WHAT THE TASK REQUIRES:
Print every item below verbatim, changing nothing.

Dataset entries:
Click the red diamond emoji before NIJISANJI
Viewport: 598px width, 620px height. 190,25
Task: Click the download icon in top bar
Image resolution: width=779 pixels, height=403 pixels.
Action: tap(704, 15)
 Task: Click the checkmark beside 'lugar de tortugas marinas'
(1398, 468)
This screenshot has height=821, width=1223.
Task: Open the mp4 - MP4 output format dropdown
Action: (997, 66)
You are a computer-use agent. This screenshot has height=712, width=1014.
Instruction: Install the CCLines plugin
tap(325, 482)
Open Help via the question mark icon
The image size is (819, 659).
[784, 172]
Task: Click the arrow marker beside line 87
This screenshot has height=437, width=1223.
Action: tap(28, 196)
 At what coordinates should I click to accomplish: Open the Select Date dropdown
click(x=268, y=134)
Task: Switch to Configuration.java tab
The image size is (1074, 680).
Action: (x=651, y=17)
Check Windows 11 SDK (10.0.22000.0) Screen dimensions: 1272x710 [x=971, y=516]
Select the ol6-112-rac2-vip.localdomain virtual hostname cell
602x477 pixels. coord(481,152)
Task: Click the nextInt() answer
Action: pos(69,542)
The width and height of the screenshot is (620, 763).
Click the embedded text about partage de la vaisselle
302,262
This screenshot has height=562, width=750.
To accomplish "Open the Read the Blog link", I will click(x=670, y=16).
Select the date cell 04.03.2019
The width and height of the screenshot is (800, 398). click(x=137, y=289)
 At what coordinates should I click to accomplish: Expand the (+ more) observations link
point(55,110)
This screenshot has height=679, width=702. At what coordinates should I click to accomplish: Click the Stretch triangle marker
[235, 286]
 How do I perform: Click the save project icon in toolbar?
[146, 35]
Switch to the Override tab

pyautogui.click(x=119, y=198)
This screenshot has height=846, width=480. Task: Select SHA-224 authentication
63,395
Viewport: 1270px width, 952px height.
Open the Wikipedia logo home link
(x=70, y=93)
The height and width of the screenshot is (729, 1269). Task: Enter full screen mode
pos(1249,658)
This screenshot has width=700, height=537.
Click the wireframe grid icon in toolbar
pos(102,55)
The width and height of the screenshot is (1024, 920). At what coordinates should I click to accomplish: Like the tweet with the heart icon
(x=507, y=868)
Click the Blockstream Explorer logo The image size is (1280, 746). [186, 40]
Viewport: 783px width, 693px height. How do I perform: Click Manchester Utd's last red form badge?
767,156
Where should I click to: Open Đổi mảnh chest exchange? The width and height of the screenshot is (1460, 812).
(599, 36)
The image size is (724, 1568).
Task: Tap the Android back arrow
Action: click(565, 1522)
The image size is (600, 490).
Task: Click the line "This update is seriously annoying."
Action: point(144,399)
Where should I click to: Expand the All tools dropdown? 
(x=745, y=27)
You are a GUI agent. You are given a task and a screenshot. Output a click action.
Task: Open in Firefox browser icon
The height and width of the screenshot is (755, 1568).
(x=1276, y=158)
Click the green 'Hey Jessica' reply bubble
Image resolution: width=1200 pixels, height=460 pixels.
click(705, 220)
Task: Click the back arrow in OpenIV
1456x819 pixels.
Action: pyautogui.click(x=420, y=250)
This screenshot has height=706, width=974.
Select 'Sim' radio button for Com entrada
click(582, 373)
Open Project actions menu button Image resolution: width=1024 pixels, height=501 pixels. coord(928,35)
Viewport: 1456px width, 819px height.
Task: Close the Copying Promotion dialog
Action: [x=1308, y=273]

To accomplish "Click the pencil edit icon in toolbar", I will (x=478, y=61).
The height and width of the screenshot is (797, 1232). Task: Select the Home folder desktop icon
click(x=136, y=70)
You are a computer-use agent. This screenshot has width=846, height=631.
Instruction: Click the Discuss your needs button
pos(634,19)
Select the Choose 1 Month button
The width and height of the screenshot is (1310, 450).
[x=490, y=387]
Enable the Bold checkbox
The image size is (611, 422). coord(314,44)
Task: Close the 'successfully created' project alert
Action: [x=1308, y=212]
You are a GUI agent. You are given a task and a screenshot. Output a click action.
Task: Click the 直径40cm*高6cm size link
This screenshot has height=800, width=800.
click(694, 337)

RESULT:
Click the red diamond emoji before NIJISANJI
Viewport: 598px width, 620px height. 190,25
Task: Click the download icon in top bar
Image resolution: width=779 pixels, height=403 pixels.
Action: tap(704, 15)
 Task: Click the checkmark beside 'lugar de tortugas marinas'
(1398, 468)
This screenshot has height=821, width=1223.
Task: Open the mp4 - MP4 output format dropdown
Action: (997, 66)
You are a computer-use agent. This screenshot has height=712, width=1014.
Instruction: Install the CCLines plugin
tap(325, 482)
Open Help via the question mark icon
The image size is (819, 659).
[784, 172]
Task: Click the arrow marker beside line 87
This screenshot has height=437, width=1223.
Action: tap(28, 196)
 At what coordinates should I click to accomplish: Open the Select Date dropdown
click(x=268, y=134)
Task: Switch to Configuration.java tab
The image size is (1074, 680).
Action: (x=651, y=17)
Check Windows 11 SDK (10.0.22000.0) Screen dimensions: 1272x710 [x=971, y=516]
Select the ol6-112-rac2-vip.localdomain virtual hostname cell
602x477 pixels. coord(481,152)
Task: Click the nextInt() answer
Action: pos(69,542)
The width and height of the screenshot is (620, 763).
Click the embedded text about partage de la vaisselle
302,262
This screenshot has height=562, width=750.
To accomplish "Open the Read the Blog link", I will click(x=670, y=16).
Select the date cell 04.03.2019
The width and height of the screenshot is (800, 398). click(x=137, y=289)
 At what coordinates should I click to accomplish: Expand the (+ more) observations link
point(55,110)
This screenshot has height=679, width=702. At what coordinates should I click to accomplish: Click the Stretch triangle marker
[235, 286]
 How do I perform: Click the save project icon in toolbar?
[146, 35]
Switch to the Override tab

pyautogui.click(x=119, y=198)
This screenshot has height=846, width=480. Task: Select SHA-224 authentication
63,395
Viewport: 1270px width, 952px height.
Open the Wikipedia logo home link
(x=70, y=93)
The height and width of the screenshot is (729, 1269). Task: Enter full screen mode
pos(1249,658)
This screenshot has width=700, height=537.
Click the wireframe grid icon in toolbar
pos(102,55)
The width and height of the screenshot is (1024, 920). At what coordinates should I click to accomplish: Like the tweet with the heart icon
(x=507, y=868)
Click the Blockstream Explorer logo The image size is (1280, 746). [186, 40]
Viewport: 783px width, 693px height. How do I perform: Click Manchester Utd's last red form badge?
767,156
Where should I click to: Open Đổi mảnh chest exchange? The width and height of the screenshot is (1460, 812).
(599, 36)
The image size is (724, 1568).
Task: Tap the Android back arrow
Action: click(565, 1522)
The image size is (600, 490).
Task: Click the line "This update is seriously annoying."
Action: point(144,399)
Where should I click to: Expand the All tools dropdown? 
(x=745, y=27)
You are a GUI agent. You are given a task and a screenshot. Output a click action.
Task: Open in Firefox browser icon
The height and width of the screenshot is (755, 1568).
(x=1276, y=158)
Click the green 'Hey Jessica' reply bubble
Image resolution: width=1200 pixels, height=460 pixels.
click(705, 220)
Task: Click the back arrow in OpenIV
1456x819 pixels.
Action: pyautogui.click(x=420, y=250)
This screenshot has height=706, width=974.
Select 'Sim' radio button for Com entrada
click(582, 373)
Open Project actions menu button Image resolution: width=1024 pixels, height=501 pixels. coord(928,35)
Viewport: 1456px width, 819px height.
Task: Close the Copying Promotion dialog
Action: [x=1308, y=273]

To accomplish "Click the pencil edit icon in toolbar", I will (x=478, y=61).
The height and width of the screenshot is (797, 1232). Task: Select the Home folder desktop icon
click(x=136, y=70)
You are a computer-use agent. This screenshot has width=846, height=631.
Instruction: Click the Discuss your needs button
pos(634,19)
Select the Choose 1 Month button
The width and height of the screenshot is (1310, 450).
[x=490, y=387]
Enable the Bold checkbox
The image size is (611, 422). coord(314,44)
Task: Close the 'successfully created' project alert
Action: [x=1308, y=212]
You are a GUI agent. You are given a task and a screenshot. Output a click action.
Task: Click the 直径40cm*高6cm size link
This screenshot has height=800, width=800.
click(694, 337)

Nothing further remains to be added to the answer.